Given exercise –
Retype the material from its start through the line containing "tap(686, 1403)", inclusive.
------ Data rows ------
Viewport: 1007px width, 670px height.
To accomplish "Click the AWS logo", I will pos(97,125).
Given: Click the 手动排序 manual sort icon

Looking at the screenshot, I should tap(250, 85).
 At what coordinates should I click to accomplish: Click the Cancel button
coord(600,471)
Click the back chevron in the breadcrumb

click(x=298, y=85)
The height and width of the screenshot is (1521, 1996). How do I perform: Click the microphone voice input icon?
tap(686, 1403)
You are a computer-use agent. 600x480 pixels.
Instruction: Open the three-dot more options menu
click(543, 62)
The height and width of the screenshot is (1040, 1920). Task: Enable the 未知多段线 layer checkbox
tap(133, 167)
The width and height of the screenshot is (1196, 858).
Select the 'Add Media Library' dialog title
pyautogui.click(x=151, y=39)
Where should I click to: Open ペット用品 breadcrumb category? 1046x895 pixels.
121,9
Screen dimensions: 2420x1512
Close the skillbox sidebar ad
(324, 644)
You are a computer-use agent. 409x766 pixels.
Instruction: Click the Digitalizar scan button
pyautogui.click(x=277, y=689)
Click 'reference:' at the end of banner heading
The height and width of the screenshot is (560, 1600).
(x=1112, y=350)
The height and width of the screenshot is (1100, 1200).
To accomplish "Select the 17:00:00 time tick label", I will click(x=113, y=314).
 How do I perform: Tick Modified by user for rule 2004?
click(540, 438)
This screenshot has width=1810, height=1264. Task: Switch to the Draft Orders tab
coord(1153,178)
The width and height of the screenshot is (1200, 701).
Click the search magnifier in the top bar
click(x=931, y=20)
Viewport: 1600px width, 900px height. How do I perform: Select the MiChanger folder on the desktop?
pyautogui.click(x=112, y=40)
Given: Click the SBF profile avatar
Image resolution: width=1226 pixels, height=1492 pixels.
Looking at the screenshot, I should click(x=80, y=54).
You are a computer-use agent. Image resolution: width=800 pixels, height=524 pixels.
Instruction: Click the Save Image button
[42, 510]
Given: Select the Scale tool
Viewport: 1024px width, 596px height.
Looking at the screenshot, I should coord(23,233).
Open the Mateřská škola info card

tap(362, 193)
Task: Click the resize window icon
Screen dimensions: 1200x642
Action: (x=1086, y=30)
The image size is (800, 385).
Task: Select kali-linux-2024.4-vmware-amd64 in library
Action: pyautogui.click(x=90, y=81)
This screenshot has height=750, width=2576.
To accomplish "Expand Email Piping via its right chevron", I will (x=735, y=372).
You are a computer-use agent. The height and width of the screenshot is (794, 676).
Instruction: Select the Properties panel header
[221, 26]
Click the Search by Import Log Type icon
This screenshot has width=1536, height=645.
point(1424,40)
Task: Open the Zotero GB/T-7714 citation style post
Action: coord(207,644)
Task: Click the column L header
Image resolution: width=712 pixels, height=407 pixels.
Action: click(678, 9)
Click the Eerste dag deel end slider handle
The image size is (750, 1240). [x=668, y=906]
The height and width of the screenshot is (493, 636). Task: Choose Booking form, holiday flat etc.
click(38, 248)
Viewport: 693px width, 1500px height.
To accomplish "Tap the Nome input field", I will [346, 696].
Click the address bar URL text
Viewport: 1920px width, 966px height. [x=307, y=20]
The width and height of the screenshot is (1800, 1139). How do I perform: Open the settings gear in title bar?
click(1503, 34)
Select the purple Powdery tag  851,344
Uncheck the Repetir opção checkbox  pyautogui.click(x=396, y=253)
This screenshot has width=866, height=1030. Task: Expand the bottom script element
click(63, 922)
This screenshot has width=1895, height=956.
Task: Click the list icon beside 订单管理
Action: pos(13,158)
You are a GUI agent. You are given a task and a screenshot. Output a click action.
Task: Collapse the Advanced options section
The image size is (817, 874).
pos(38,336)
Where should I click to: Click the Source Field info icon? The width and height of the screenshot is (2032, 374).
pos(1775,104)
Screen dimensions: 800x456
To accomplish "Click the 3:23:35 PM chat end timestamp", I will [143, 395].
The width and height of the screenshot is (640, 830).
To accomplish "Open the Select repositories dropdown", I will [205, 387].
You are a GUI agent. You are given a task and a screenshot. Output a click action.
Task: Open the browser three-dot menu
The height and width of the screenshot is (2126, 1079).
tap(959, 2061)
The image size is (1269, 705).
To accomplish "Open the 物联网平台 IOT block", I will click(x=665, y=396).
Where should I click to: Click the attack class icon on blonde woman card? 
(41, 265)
------
Exercise solution –
Viewport: 1007px width, 670px height.
To accomplish "Click the AWS logo", I will pos(97,125).
Given: Click the 手动排序 manual sort icon

Looking at the screenshot, I should tap(250, 85).
 At what coordinates should I click to accomplish: Click the Cancel button
coord(600,471)
Click the back chevron in the breadcrumb

click(x=298, y=85)
The height and width of the screenshot is (1521, 1996). How do I perform: Click the microphone voice input icon?
tap(686, 1403)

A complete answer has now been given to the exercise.